PROBLEM >>
Find every line in the records that holds the string "thumbnail". Copy each one.

SUPPLIED MATERIAL >>

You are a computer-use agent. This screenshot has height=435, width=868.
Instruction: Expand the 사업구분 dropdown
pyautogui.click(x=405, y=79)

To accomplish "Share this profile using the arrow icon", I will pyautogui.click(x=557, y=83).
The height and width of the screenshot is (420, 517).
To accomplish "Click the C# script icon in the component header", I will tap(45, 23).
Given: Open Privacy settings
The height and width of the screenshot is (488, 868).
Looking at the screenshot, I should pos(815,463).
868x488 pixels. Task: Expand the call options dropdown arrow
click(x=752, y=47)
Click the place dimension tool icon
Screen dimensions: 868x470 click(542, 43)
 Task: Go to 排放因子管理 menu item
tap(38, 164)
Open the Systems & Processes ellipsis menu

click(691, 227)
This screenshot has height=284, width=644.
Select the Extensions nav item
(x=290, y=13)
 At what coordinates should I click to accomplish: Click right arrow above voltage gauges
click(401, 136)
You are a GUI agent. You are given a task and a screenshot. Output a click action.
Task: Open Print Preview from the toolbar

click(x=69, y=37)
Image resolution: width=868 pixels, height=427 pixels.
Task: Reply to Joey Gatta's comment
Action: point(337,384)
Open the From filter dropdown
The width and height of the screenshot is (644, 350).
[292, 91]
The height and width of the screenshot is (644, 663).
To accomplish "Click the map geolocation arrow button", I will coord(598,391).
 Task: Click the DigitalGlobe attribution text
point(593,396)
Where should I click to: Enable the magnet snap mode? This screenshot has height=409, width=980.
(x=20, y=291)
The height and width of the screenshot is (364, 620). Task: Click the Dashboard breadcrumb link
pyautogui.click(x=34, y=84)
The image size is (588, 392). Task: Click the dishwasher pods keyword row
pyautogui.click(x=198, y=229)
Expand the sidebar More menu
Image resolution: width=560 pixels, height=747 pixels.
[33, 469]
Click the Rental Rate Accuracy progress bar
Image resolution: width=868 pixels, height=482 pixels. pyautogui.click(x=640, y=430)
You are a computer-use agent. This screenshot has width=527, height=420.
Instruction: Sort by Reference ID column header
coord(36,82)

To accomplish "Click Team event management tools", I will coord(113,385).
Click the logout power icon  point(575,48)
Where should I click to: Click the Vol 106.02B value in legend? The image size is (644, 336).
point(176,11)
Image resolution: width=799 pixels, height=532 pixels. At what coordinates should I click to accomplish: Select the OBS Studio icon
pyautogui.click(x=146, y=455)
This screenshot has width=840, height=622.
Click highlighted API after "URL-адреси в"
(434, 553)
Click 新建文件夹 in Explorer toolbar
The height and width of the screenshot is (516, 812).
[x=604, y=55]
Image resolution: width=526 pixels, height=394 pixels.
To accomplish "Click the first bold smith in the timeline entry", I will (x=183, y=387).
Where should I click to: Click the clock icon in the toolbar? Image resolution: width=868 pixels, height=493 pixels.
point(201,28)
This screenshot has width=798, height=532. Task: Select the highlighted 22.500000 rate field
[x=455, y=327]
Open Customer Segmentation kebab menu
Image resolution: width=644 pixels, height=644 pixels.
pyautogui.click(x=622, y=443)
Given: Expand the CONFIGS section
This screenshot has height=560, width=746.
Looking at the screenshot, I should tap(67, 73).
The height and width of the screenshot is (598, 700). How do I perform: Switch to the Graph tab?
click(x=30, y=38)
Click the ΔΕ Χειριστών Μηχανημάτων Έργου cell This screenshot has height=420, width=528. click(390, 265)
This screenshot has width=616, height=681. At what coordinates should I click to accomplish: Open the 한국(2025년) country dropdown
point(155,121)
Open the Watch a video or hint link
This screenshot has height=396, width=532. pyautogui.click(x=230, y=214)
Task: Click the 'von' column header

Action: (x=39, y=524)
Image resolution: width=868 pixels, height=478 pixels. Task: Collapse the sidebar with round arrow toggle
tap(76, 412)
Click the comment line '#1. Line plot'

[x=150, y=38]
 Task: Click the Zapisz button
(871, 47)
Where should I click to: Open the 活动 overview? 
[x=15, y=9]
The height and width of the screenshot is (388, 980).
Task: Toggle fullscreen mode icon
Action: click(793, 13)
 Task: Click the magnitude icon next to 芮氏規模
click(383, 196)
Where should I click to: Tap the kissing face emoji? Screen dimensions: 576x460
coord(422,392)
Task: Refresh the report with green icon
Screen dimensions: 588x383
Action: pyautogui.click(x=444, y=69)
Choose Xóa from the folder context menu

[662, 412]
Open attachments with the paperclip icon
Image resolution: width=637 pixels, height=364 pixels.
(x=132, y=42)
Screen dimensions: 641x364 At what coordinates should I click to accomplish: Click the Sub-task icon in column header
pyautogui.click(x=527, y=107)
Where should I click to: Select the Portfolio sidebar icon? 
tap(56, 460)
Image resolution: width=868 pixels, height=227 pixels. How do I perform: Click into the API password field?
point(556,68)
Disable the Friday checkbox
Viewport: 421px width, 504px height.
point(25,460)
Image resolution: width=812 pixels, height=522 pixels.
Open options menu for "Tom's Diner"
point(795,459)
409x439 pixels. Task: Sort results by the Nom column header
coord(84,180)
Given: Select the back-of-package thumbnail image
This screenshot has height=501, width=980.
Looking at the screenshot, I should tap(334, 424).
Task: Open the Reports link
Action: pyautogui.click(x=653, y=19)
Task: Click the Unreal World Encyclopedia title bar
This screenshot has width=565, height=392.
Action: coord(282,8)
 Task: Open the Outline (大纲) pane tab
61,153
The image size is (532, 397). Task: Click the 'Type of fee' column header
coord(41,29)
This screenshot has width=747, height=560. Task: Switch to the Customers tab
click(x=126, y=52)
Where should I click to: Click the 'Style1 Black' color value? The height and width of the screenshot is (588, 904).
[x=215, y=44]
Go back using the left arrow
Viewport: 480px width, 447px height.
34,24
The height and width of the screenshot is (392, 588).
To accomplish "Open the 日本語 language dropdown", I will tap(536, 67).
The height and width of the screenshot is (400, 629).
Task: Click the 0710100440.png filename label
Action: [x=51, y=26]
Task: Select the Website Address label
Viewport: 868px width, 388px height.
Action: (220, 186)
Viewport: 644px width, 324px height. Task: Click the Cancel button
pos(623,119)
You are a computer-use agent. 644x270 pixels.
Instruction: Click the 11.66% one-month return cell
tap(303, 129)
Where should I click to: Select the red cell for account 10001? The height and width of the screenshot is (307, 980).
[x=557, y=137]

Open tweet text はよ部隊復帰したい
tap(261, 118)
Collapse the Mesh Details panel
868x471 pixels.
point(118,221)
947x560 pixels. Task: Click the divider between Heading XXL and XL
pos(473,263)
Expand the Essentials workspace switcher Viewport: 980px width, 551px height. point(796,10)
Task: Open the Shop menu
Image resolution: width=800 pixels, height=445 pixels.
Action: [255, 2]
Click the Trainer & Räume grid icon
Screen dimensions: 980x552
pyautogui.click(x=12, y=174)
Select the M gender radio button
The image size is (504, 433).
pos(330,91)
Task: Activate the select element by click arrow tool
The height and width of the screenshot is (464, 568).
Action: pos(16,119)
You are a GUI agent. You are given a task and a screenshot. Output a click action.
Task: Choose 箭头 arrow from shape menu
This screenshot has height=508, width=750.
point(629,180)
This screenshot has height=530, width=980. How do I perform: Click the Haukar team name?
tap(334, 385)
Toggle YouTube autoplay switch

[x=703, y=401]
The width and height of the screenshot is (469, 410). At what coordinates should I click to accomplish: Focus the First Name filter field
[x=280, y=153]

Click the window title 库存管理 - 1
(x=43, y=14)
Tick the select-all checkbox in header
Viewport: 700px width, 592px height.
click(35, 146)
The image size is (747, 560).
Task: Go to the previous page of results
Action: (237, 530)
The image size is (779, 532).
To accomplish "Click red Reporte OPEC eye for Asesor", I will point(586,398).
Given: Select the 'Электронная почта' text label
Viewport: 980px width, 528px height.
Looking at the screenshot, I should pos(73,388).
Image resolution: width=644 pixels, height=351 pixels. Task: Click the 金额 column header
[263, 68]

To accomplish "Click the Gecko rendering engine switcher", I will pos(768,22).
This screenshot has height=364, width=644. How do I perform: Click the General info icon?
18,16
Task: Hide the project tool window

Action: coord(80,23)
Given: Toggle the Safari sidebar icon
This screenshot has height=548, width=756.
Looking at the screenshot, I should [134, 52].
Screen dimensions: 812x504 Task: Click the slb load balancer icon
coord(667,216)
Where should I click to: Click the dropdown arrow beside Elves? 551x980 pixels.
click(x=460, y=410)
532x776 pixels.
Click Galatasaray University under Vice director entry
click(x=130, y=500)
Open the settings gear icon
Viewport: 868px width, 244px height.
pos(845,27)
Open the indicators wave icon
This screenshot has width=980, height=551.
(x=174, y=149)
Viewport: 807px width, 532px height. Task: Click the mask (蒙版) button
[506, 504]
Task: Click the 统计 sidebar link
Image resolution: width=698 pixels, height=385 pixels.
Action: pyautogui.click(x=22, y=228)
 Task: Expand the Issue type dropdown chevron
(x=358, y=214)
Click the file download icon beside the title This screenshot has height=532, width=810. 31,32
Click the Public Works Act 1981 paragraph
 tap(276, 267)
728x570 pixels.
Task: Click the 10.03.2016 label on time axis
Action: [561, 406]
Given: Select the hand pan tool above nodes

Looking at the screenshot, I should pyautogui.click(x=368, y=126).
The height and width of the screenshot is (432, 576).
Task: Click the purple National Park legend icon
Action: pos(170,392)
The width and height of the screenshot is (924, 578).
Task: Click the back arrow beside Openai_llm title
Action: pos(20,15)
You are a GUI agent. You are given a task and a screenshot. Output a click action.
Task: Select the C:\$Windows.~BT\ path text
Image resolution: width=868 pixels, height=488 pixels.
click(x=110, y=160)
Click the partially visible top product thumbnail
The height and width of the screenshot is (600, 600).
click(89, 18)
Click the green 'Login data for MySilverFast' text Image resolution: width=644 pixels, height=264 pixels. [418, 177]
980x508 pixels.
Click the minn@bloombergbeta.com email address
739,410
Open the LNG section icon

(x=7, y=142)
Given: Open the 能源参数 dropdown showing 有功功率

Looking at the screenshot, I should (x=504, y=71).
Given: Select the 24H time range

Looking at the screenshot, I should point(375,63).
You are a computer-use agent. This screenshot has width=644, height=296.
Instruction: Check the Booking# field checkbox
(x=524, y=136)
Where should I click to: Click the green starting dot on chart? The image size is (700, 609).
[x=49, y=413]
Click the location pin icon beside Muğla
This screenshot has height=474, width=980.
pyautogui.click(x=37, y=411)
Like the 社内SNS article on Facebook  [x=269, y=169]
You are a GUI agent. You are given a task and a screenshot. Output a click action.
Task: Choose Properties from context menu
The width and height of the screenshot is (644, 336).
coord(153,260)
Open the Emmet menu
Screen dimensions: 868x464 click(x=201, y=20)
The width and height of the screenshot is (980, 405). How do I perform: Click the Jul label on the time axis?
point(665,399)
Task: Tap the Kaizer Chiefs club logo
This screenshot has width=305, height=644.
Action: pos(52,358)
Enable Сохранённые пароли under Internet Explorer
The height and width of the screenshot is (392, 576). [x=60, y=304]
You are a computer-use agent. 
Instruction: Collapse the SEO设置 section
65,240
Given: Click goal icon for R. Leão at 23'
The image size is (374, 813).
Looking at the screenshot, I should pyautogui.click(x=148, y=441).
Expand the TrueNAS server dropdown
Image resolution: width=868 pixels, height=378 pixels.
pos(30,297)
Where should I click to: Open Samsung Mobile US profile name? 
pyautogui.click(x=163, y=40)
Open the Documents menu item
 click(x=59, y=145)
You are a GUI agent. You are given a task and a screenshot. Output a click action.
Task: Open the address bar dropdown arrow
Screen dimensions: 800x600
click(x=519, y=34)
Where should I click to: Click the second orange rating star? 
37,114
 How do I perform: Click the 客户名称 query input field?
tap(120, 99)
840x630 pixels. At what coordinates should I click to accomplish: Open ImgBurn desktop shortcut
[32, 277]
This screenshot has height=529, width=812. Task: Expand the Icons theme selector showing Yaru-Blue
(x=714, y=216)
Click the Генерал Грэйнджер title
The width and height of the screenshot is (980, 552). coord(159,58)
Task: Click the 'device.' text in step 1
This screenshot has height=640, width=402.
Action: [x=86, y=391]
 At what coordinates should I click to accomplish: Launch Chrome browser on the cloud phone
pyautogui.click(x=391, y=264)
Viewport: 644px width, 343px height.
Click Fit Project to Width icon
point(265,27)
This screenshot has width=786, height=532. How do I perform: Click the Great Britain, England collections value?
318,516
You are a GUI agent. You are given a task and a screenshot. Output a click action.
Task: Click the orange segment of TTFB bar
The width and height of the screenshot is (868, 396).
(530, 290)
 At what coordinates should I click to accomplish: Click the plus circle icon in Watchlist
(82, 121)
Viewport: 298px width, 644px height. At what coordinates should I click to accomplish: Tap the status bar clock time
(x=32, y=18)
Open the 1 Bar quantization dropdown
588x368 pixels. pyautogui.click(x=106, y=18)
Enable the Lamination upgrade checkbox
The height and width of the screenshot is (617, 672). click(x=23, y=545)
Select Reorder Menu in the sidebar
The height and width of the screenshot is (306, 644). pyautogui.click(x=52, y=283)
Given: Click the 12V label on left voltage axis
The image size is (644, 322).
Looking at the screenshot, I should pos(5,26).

RESPONSE >>
Given: Select the back-of-package thumbnail image
Click the partially visible top product thumbnail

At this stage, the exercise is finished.